Collected data entries
++++++++

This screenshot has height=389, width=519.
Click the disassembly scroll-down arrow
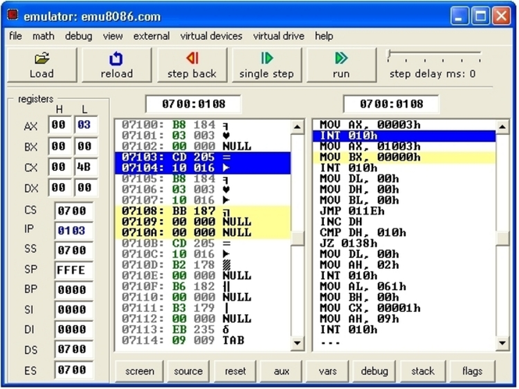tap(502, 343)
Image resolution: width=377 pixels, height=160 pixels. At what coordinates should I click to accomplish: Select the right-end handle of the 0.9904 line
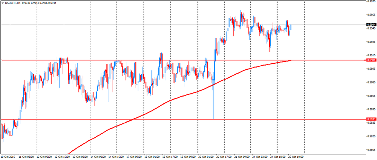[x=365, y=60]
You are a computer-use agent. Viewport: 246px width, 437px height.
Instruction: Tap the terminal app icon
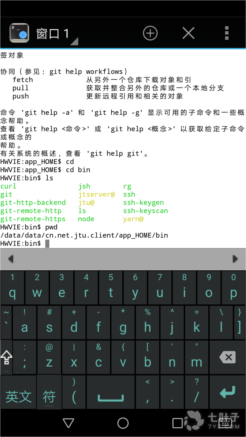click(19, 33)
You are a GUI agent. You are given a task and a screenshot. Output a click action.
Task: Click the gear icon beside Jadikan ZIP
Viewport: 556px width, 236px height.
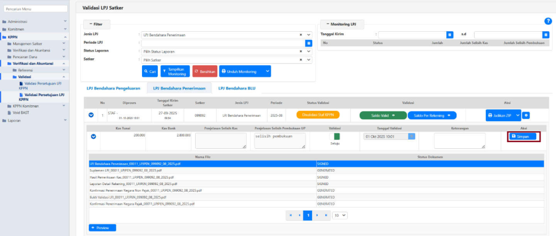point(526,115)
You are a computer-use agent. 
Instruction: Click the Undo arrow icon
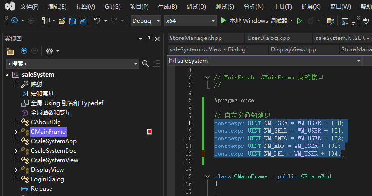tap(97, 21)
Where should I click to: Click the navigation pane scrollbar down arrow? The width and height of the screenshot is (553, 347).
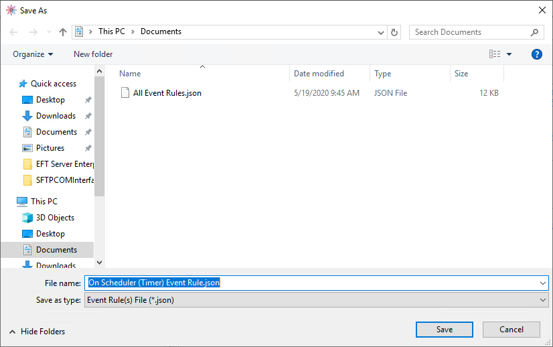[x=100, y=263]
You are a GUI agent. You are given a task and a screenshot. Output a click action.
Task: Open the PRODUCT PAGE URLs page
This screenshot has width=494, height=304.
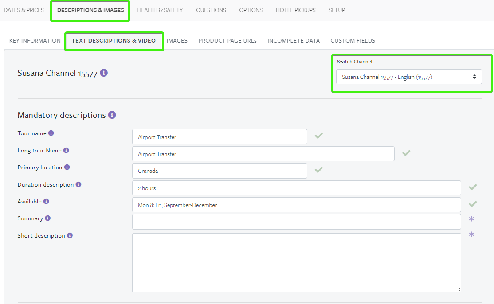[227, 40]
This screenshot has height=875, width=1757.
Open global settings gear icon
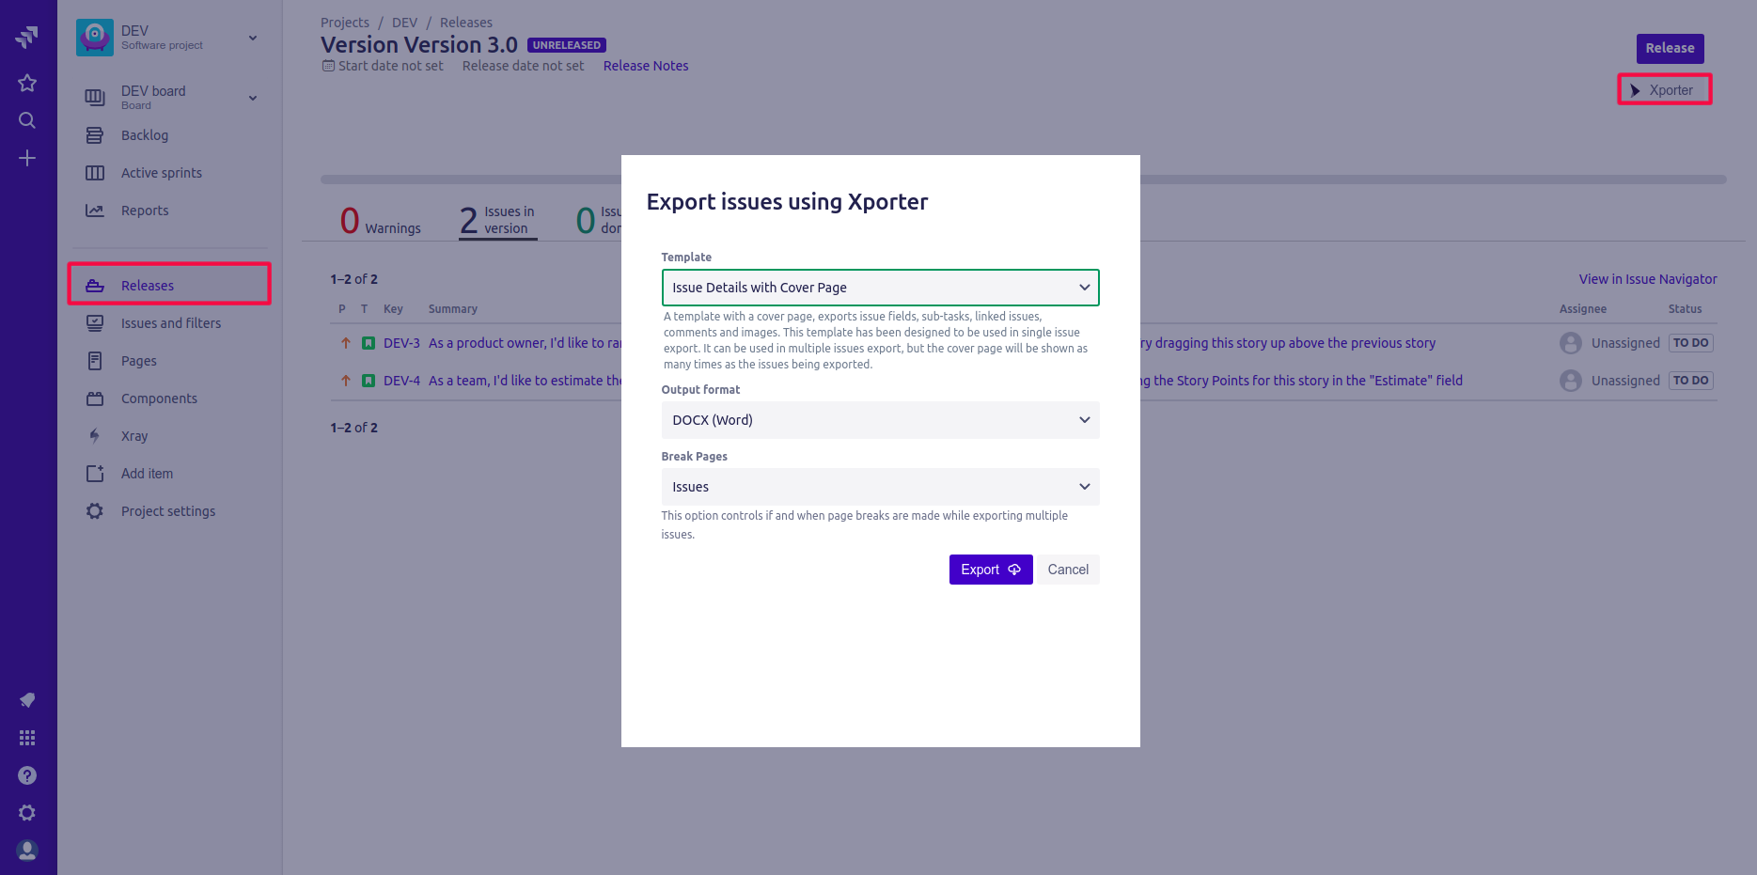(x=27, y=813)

++++++++

• _EXERCISE DIRECTIONS_: Each record above is to be restated exactly, with its pictures removed from the copy.

• _SOLUTION TO THIS TASK_:
This screenshot has height=389, width=519.
Click the disassembly scroll-down arrow
tap(502, 343)
Image resolution: width=377 pixels, height=160 pixels. At what coordinates should I click to accomplish: Select the right-end handle of the 0.9904 line
[x=365, y=60]
You are a computer-use agent. Viewport: 246px width, 437px height.
Instruction: Tap the terminal app icon
click(19, 33)
You are a GUI agent. You are given a task and a screenshot. Output a click action.
Task: Click the gear icon beside Jadikan ZIP
Viewport: 556px width, 236px height.
point(526,115)
You are a computer-use agent. 
Instruction: Click the Undo arrow icon
tap(97, 21)
Where should I click to: Click the navigation pane scrollbar down arrow? The width and height of the screenshot is (553, 347).
[x=100, y=263]
You are a GUI agent. You are given a task and a screenshot. Output a click action.
Task: Open the PRODUCT PAGE URLs page
This screenshot has width=494, height=304.
[227, 40]
This screenshot has height=875, width=1757.
Open global settings gear icon
(x=27, y=813)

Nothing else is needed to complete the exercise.